**The task**: Strip out all images, then restate the data verbatim.

BEGIN Data extracts

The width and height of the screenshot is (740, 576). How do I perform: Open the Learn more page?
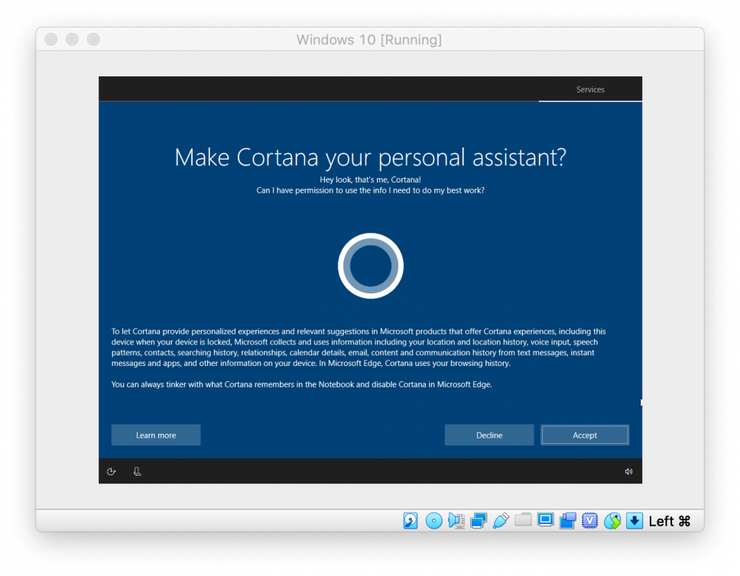[156, 435]
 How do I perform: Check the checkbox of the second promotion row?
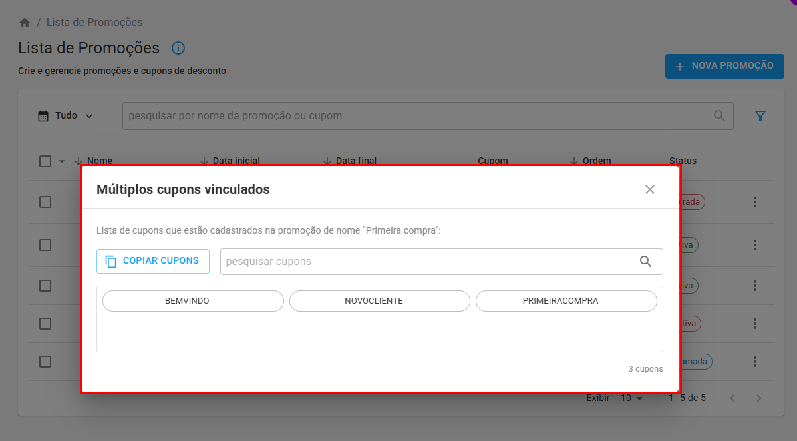[x=44, y=245]
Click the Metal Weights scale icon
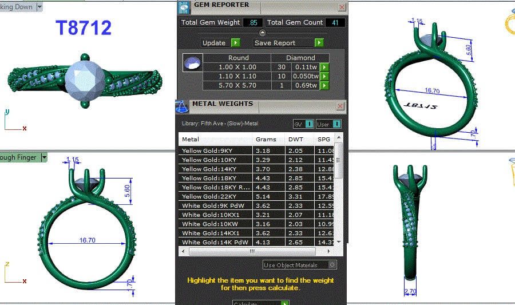The image size is (515, 305). [182, 106]
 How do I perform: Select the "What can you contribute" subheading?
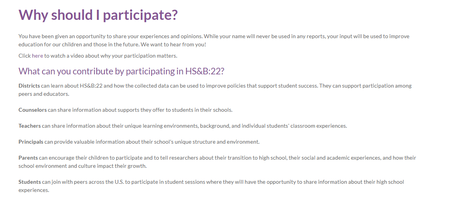coord(121,71)
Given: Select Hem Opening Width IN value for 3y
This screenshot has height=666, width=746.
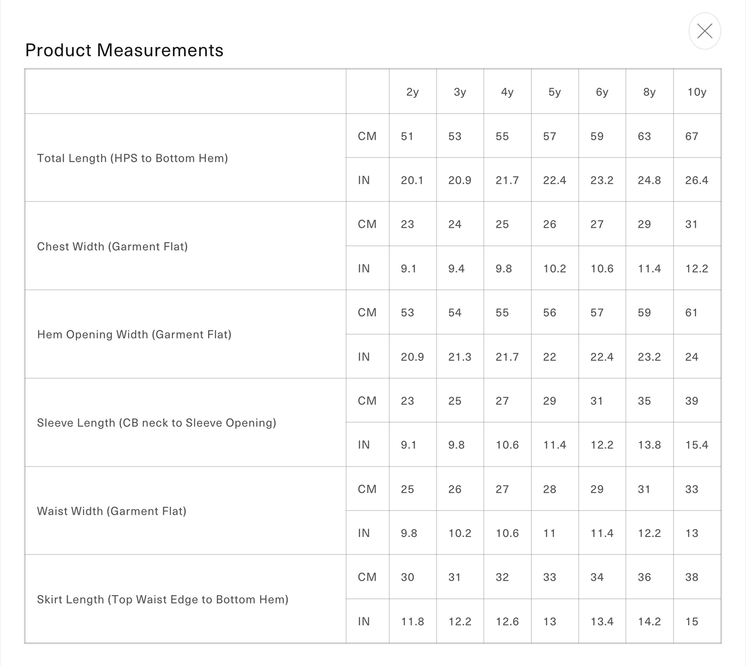Looking at the screenshot, I should [459, 357].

END Data extracts

**Answer for the task**:
The width and height of the screenshot is (740, 576). How do I perform: Open the Learn more page?
[156, 435]
 How do I perform: Check the checkbox of the second promotion row?
[x=44, y=245]
Click the Metal Weights scale icon
The image size is (515, 305). [182, 106]
 How do I perform: Select the "What can you contribute" subheading?
coord(121,71)
Given: Select Hem Opening Width IN value for 3y
This screenshot has height=666, width=746.
Looking at the screenshot, I should [459, 357].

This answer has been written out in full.